[Your instructions]: Give the records again in full, exactly as they appear.

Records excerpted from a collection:
──────
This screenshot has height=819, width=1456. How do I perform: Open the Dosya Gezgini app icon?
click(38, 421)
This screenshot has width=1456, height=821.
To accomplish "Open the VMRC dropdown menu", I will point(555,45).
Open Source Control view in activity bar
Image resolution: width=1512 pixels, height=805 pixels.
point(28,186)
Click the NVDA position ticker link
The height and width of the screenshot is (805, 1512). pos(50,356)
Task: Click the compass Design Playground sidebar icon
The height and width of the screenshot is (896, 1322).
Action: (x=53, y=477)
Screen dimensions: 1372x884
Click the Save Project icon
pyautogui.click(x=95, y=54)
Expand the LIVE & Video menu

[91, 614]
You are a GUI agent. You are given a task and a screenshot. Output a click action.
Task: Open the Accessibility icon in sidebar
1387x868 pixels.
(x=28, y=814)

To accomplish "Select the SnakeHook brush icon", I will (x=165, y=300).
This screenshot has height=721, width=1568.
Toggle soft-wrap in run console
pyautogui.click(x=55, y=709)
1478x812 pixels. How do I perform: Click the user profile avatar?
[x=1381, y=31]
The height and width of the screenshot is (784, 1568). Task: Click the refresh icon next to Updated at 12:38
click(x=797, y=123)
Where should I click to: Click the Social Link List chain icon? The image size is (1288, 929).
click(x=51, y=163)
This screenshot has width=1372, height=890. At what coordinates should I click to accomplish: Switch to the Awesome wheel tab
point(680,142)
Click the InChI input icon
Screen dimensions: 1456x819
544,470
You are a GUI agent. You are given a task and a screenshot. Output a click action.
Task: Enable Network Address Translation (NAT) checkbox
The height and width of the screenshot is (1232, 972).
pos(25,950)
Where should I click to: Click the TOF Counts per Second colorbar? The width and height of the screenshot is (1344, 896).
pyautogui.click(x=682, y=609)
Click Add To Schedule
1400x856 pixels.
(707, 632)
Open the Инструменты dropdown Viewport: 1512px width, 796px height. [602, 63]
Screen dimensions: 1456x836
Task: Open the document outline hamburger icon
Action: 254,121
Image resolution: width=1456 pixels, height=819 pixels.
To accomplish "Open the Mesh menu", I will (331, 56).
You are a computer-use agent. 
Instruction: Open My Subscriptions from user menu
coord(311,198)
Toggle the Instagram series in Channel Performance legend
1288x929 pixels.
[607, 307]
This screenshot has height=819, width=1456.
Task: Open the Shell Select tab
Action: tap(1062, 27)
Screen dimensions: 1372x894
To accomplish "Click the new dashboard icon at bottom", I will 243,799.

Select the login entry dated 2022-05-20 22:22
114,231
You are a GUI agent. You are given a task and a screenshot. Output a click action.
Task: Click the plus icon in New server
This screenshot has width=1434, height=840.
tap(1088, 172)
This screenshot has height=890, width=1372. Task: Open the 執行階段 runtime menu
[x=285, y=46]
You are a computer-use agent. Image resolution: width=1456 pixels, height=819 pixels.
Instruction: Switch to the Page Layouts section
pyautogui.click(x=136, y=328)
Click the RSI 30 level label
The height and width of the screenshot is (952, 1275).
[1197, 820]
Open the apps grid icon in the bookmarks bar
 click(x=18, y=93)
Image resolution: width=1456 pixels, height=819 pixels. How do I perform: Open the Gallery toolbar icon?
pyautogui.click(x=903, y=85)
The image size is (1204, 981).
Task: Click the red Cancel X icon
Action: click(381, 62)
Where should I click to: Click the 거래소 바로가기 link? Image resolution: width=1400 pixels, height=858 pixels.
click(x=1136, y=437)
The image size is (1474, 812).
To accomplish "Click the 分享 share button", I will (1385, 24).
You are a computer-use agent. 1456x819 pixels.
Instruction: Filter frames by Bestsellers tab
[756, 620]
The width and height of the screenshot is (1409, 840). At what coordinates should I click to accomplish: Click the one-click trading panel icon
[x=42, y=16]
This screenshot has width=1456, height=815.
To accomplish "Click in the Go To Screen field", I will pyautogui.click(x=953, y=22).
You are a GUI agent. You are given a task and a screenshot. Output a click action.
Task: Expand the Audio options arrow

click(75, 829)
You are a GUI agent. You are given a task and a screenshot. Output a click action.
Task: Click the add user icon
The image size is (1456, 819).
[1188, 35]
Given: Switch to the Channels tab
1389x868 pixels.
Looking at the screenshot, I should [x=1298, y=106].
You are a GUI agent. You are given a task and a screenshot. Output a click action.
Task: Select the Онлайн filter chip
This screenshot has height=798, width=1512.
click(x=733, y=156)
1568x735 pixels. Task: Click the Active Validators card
──────
[Exercise output]:
This screenshot has height=819, width=1456. How do I perform: Open the Dosya Gezgini app icon?
click(38, 421)
This screenshot has width=1456, height=821.
To accomplish "Open the VMRC dropdown menu", I will point(555,45).
Open Source Control view in activity bar
Image resolution: width=1512 pixels, height=805 pixels.
point(28,186)
Click the NVDA position ticker link
The height and width of the screenshot is (805, 1512). pos(50,356)
Task: Click the compass Design Playground sidebar icon
The height and width of the screenshot is (896, 1322).
Action: (x=53, y=477)
Screen dimensions: 1372x884
Click the Save Project icon
pyautogui.click(x=95, y=54)
Expand the LIVE & Video menu

[91, 614]
You are a GUI agent. You are given a task and a screenshot. Output a click action.
Task: Open the Accessibility icon in sidebar
1387x868 pixels.
(x=28, y=814)

To accomplish "Select the SnakeHook brush icon", I will (x=165, y=300).
This screenshot has height=721, width=1568.
Toggle soft-wrap in run console
pyautogui.click(x=55, y=709)
1478x812 pixels. How do I perform: Click the user profile avatar?
[x=1381, y=31]
The height and width of the screenshot is (784, 1568). Task: Click the refresh icon next to Updated at 12:38
click(x=797, y=123)
Where should I click to: Click the Social Link List chain icon? The image size is (1288, 929).
click(x=51, y=163)
This screenshot has width=1372, height=890. At what coordinates should I click to accomplish: Switch to the Awesome wheel tab
point(680,142)
Click the InChI input icon
Screen dimensions: 1456x819
544,470
You are a GUI agent. You are given a task and a screenshot. Output a click action.
Task: Enable Network Address Translation (NAT) checkbox
The height and width of the screenshot is (1232, 972).
pos(25,950)
Where should I click to: Click the TOF Counts per Second colorbar? The width and height of the screenshot is (1344, 896).
pyautogui.click(x=682, y=609)
Click Add To Schedule
1400x856 pixels.
(707, 632)
Open the Инструменты dropdown Viewport: 1512px width, 796px height. [602, 63]
Screen dimensions: 1456x836
Task: Open the document outline hamburger icon
Action: 254,121
Image resolution: width=1456 pixels, height=819 pixels.
To accomplish "Open the Mesh menu", I will (331, 56).
You are a computer-use agent. 
Instruction: Open My Subscriptions from user menu
coord(311,198)
Toggle the Instagram series in Channel Performance legend
1288x929 pixels.
[607, 307]
This screenshot has height=819, width=1456.
Task: Open the Shell Select tab
Action: tap(1062, 27)
Screen dimensions: 1372x894
To accomplish "Click the new dashboard icon at bottom", I will 243,799.

Select the login entry dated 2022-05-20 22:22
114,231
You are a GUI agent. You are given a task and a screenshot. Output a click action.
Task: Click the plus icon in New server
This screenshot has width=1434, height=840.
tap(1088, 172)
This screenshot has height=890, width=1372. Task: Open the 執行階段 runtime menu
[x=285, y=46]
You are a computer-use agent. Image resolution: width=1456 pixels, height=819 pixels.
Instruction: Switch to the Page Layouts section
pyautogui.click(x=136, y=328)
Click the RSI 30 level label
The height and width of the screenshot is (952, 1275).
[1197, 820]
Open the apps grid icon in the bookmarks bar
 click(x=18, y=93)
Image resolution: width=1456 pixels, height=819 pixels. How do I perform: Open the Gallery toolbar icon?
pyautogui.click(x=903, y=85)
The image size is (1204, 981).
Task: Click the red Cancel X icon
Action: click(381, 62)
Where should I click to: Click the 거래소 바로가기 link? Image resolution: width=1400 pixels, height=858 pixels.
click(x=1136, y=437)
The image size is (1474, 812).
To accomplish "Click the 分享 share button", I will (1385, 24).
You are a computer-use agent. 1456x819 pixels.
Instruction: Filter frames by Bestsellers tab
[756, 620]
The width and height of the screenshot is (1409, 840). At what coordinates should I click to accomplish: Click the one-click trading panel icon
[x=42, y=16]
This screenshot has width=1456, height=815.
To accomplish "Click in the Go To Screen field", I will pyautogui.click(x=953, y=22).
You are a GUI agent. You are given a task and a screenshot. Output a click action.
Task: Expand the Audio options arrow

click(75, 829)
You are a GUI agent. You are given a task and a screenshot. Output a click action.
Task: Click the add user icon
The image size is (1456, 819).
[1188, 35]
Given: Switch to the Channels tab
1389x868 pixels.
Looking at the screenshot, I should [x=1298, y=106].
You are a GUI agent. You are given a task and a screenshot. Output a click action.
Task: Select the Онлайн filter chip
This screenshot has height=798, width=1512.
click(x=733, y=156)
1568x735 pixels. Task: Click the Active Validators card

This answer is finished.